The bodies of Kam McLeod, 19, and Bryer Schmegelsky, 18, were found on the shores of the Nelson River, a river in the Canadian province of Manitoba, Canadian authorities confirmed on Wednesday.
“The search is over. At 10 a.m. this morning, Manitoba RCMP officers located the bodies of two males, believed to be the BC suspects, near the shoreline of the Nelson River,” the RCMP Manitoba account tweeted.
The tweet said that the teens’ bodies were found about eight kilometers, or almost five miles, away from a 2011 Toyota Rav 4, which the police found in flames last month. Authorities believe the Toyota was being used by Schmegelsky and McLeod as a getaway vehicle.

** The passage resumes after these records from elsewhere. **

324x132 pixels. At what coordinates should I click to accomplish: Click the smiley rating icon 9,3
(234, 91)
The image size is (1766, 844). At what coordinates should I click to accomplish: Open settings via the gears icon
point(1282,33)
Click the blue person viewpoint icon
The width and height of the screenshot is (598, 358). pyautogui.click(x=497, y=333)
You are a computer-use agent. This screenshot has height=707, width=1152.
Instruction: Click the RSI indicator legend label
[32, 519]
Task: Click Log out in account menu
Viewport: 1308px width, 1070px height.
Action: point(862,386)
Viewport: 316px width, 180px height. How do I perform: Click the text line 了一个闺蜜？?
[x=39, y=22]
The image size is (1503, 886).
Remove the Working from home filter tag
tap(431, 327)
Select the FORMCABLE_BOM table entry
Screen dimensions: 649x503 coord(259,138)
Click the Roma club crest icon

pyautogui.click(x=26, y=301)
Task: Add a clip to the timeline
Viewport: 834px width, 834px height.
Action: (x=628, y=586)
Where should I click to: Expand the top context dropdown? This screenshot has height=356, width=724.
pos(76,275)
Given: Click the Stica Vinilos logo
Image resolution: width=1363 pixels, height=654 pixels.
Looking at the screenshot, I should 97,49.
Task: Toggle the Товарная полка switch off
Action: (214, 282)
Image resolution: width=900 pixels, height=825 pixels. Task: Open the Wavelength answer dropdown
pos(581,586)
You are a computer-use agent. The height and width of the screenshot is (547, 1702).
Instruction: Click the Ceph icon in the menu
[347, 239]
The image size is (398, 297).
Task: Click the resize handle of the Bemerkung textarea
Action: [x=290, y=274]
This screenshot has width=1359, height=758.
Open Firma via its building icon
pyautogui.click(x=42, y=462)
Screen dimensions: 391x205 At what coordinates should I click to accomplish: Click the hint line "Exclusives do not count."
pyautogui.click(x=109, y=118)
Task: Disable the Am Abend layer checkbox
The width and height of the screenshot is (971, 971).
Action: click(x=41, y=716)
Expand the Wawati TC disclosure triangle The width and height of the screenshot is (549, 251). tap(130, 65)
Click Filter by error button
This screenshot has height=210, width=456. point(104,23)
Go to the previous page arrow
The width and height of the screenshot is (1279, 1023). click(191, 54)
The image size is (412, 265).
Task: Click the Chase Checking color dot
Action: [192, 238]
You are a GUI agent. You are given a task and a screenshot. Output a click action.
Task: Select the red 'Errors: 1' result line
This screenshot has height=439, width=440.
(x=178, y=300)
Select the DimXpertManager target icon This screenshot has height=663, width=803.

Police named McLeod and Schmegelsky as suspects in the murders of American Chynna Deese, 23, and Australian Lucas Fowler, 24, who were traveling along the Alaska Highway for a summer vacation. Their bodies were found on July 15th off the Alaska Highway, in the town of Liard Hot Springs. The two were also suspected in the murder of Leonard Dyck, 64, a botanist whose body was found next to the burnt-out shell of an RV, which was also reportedly belonged to the teens.
McLeod and Schmegelsky’s bodies were found nearly 2,000 miles away from the bodies of Deese, Fowler, and Dyck. Their last known sighting was on July 22 in the remote town of Gillam, Manitoba, not far from where their bodies were found. At the time, police issued an alert that the boys may have changed their appearance and “inadvertently been given assistance to leave the area by someone that was not aware of who they were.”
According to their social media accounts, McLeod and Schmegelsky were classmates at Alberni District Secondary School in Port Alberni, British Columbia. Earlier this month, they told their parents they were planning to travel together to Whitehorse in the Yukon to find work, which was the last time they spoke to their families.
While a motive for the crime spree is still unclear, according to the Toronto Globe and Mail, Schmegelsky was obsessed with Hitler and the Third Reich, repeatedly referencing his love for Nazi paraphernalia to an acquaintance on the video gaming platform Steam. Schmegelsky also took photos wearing a gas mask and military fatigues and carrying a pellet rifle, and also shared photos of a knife with the German phrase “blud und uhre” (blood and honor) on it.
In an interview with the Canadian Press, Schmegelsky’s father Alan denied that his son was obsessed with Nazi ideology, but conceded that he was likely “in serious pain.” He predicted that the police manhunt would likely end in his son’s death. “A normal child doesn’t travel across the country killing people. A child in some very serious pain does,” he said.